Counterargument for Critical Thinking as Judged by AI and Humans

Counterargument for Critical Thinking as Judged by AI and Humans

AI 与人类视角下的批判性思维反驳论证研究

Abstract: This intervention study investigates the use of counterarguments in writing for critical thinking by students in the context of Generative AI (GenAI). This is especially as risks of cheating and cognitive offloading exist with the use of GenAI. We presented 36 students in a particular university course with 4 carefully selected thesis statements (from a set of popular debates) to write about anyone of them. We used six established rubrics (focus, logic, content, style, correctness and reference) to conduct three human assessments (two student peer-reviews and one experienced teacher) per writeup on a 5-point Likert scale for all the qualified samples (n) of 35 submissions (after disqualifying one for irregularity).

摘要: 本项干预研究探讨了在生成式人工智能(GenAI)背景下,学生在批判性思维写作中使用反驳论证的情况。鉴于使用 GenAI 存在作弊和认知卸载的风险,这一点尤为重要。我们向某大学课程的 36 名学生提供了 4 个精心挑选的论题(选自一系列热门辩论话题),要求他们任选其一进行写作。
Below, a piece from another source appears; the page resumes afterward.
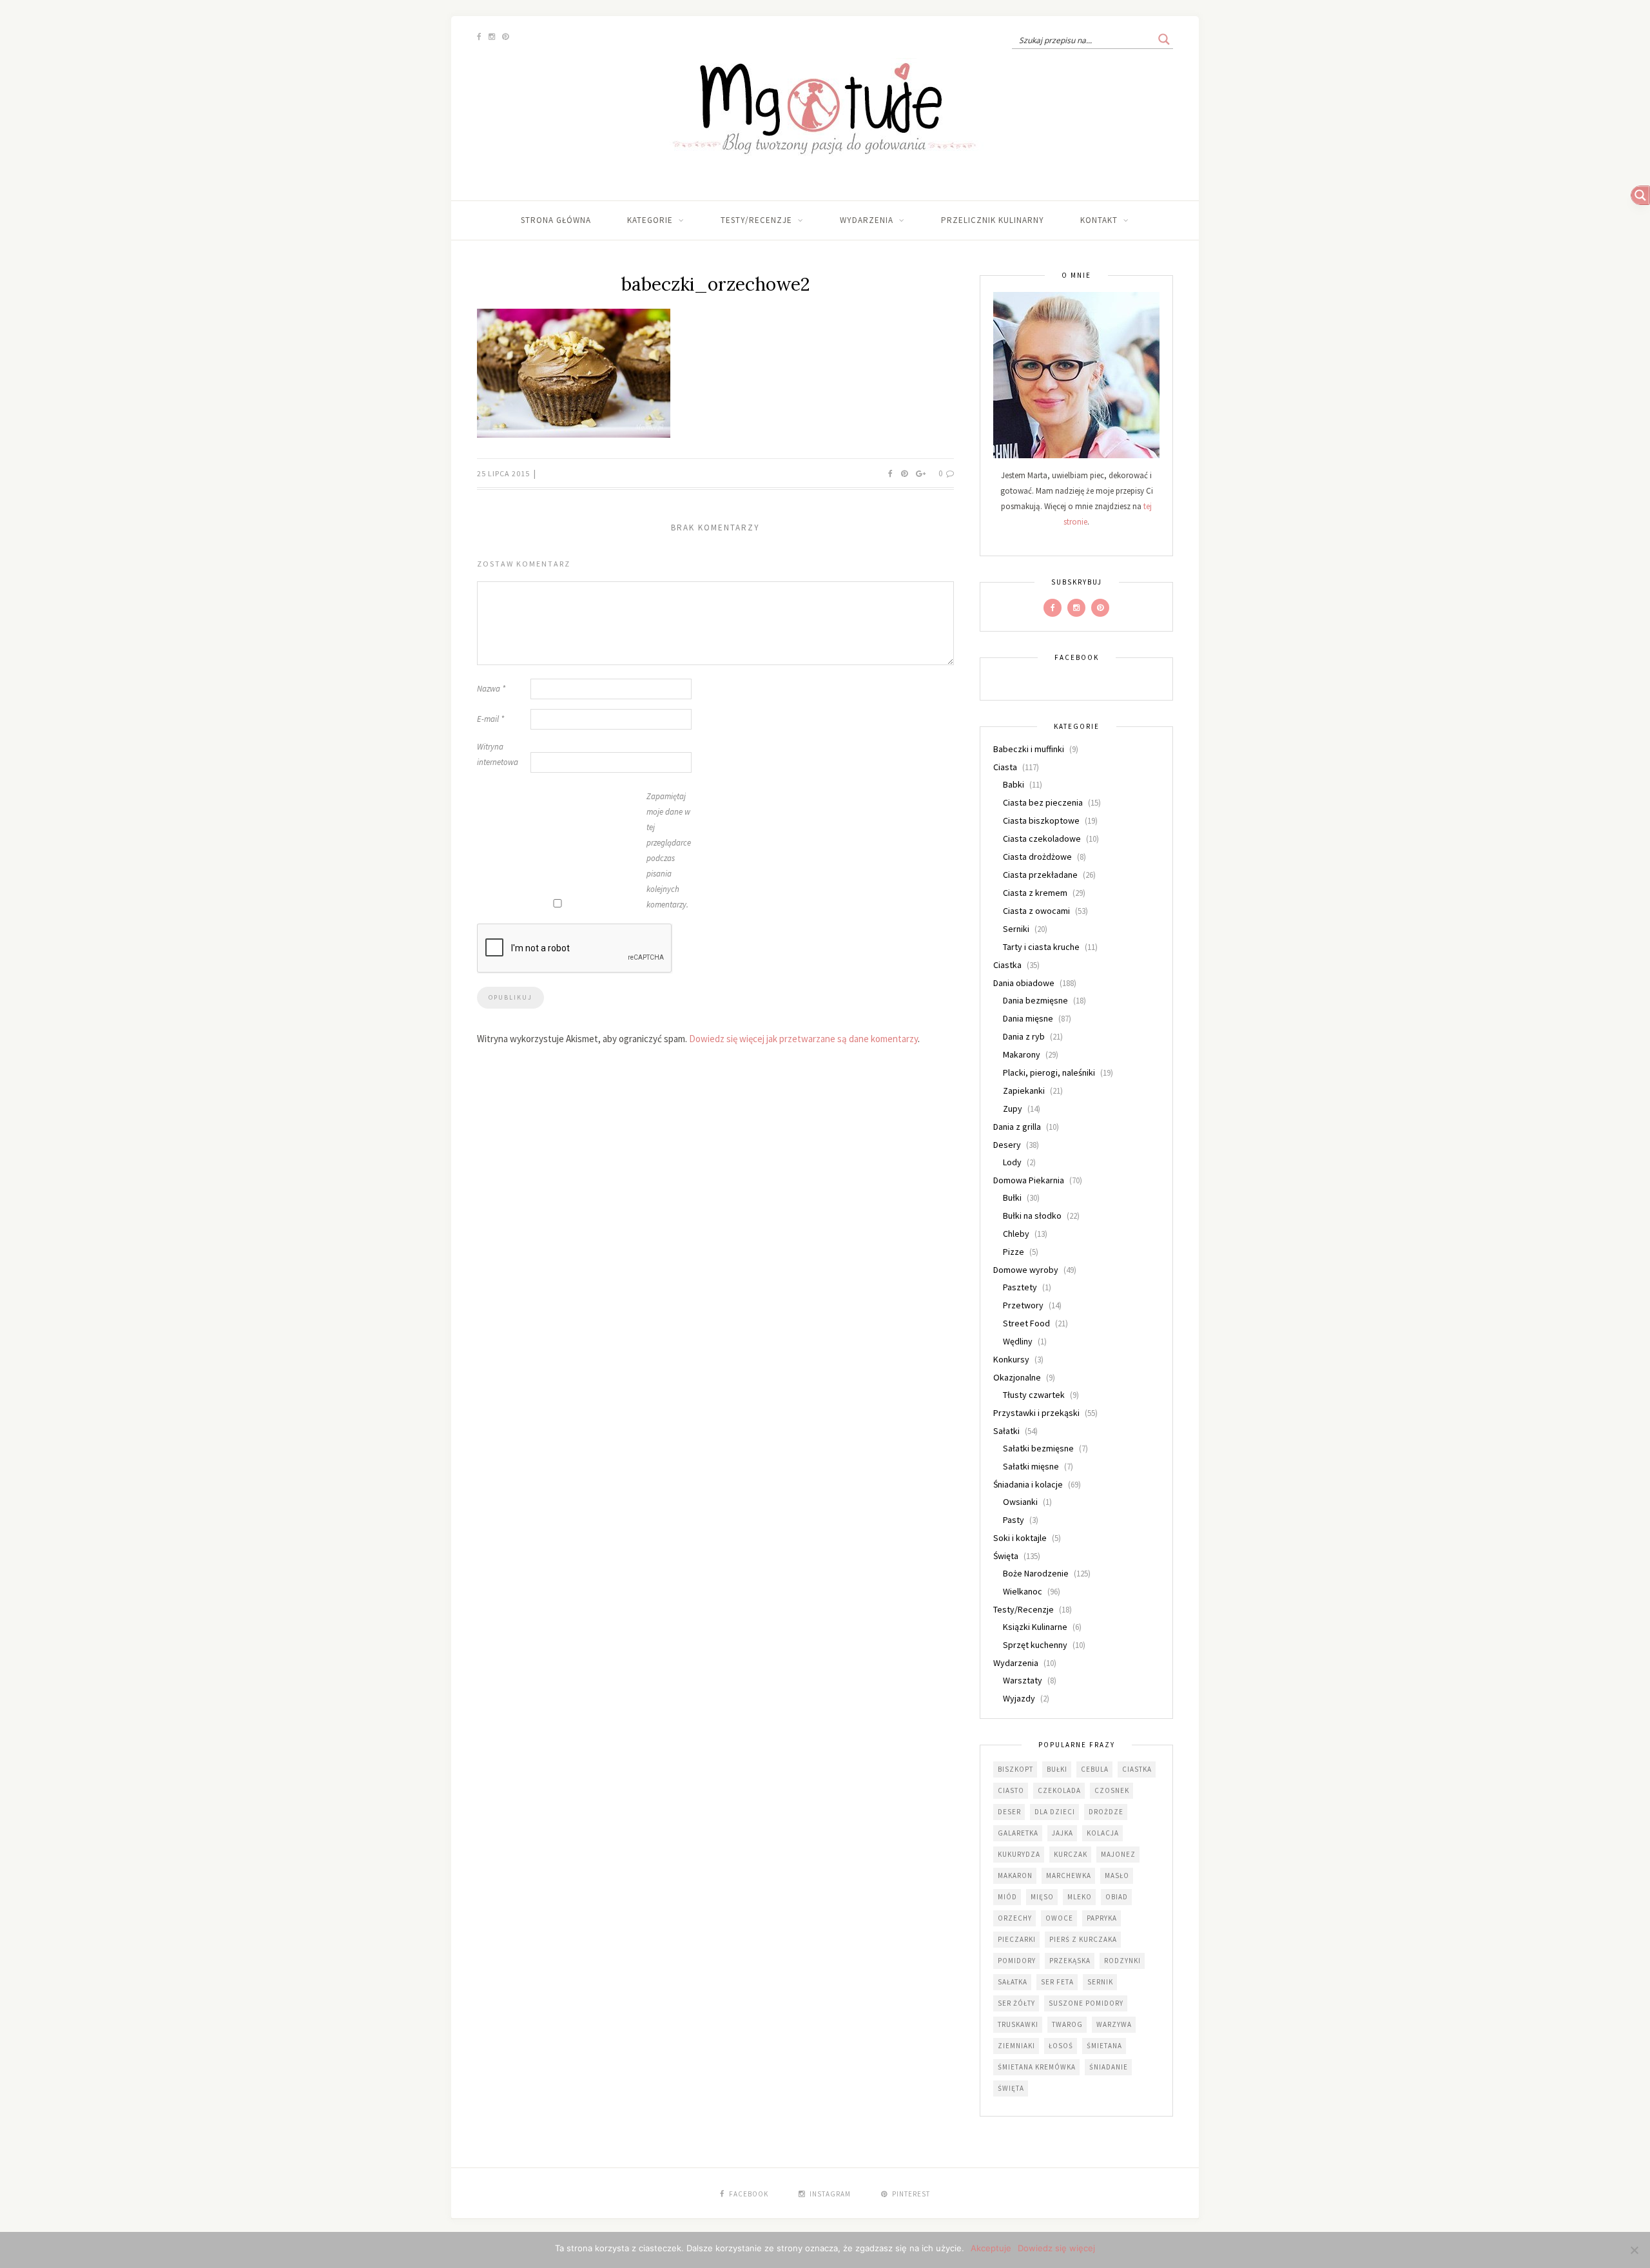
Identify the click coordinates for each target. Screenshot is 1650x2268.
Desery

我们采用了六项既定评估标准(重点、逻辑、内容、风格、准确性和参考文献),对 35 份合格的提交作品(剔除一份不合格作品后)进行了三次人工评估(两次学生互评和一次资深教师评估),并采用 5 分制李克特量表进行打分。

Using the same rubrics and guidelines, we also assessed the submissions using six frontier LLMs as judges. Our mixed-method design included qualitative open-ended feedback per assessment and quantitative methods. The results reveal that (1) the students’ self-written counterarguments to AI-generated content contains logic, among other things, which is a key component of critical thinking, and (2) GenAI can be successfully used at scale to assess students’ written work, based on clear rubrics, and these assessments generally align with human assessments as shown with Gwets AC2 inter-rater reliability values of 0.33 for all the models except one.

我们使用相同的评估标准和指南,利用六个前沿大语言模型(LLM)作为评审员对这些作品进行了评估。我们的混合方法设计包括了针对每次评估的定性开放式反馈以及定量分析方法。研究结果表明:(1)学生针对 AI 生成内容所撰写的反驳论证中包含了逻辑等要素,而这正是批判性思维的核心组成部分;(2)基于明确的评估标准,GenAI 可以成功地大规模用于评估学生的书面作业,且这些评估结果与人工评估基本一致,除一个模型外,其余模型的 Gwets AC2 评分者间信度值均为 0.33。